*RECORDS SUPPLIED:*
►
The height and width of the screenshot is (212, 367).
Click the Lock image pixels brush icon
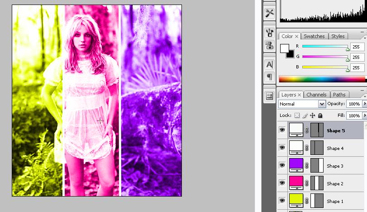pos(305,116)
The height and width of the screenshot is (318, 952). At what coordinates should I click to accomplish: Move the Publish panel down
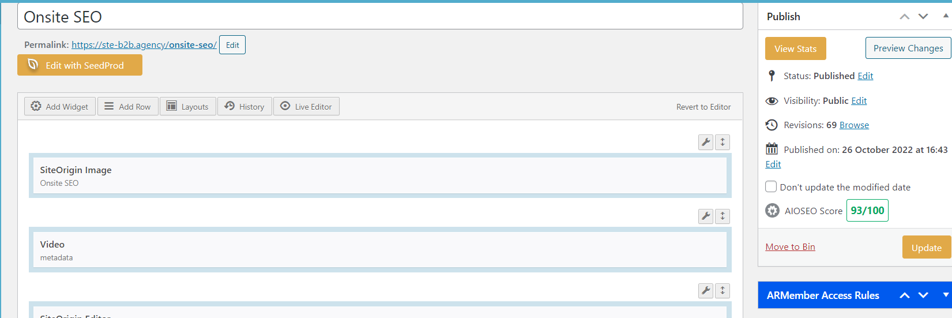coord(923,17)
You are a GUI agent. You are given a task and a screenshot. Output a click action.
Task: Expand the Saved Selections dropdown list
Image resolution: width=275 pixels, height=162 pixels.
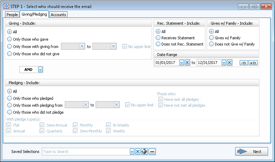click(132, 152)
◄
►
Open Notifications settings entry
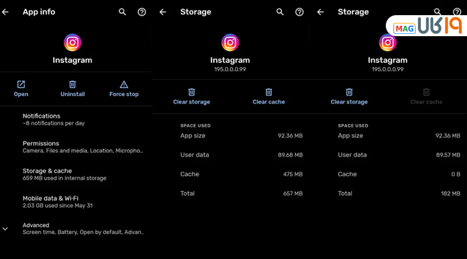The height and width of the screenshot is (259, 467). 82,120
◄
*EXERCISE:* From the records above, write out exactly the lines that begin at the line with "The height and width of the screenshot is (318, 952)." and end at the line with "Task: Expand the". Pictures must not appear in the output.

*OUTPUT OF THE TASK:*
The height and width of the screenshot is (318, 952). At what coordinates should I click to accomplish: Move the Publish panel down
coord(923,17)
You are a GUI agent. You are given a task and a screenshot. Output a click action.
Task: Expand the Saved Selections dropdown list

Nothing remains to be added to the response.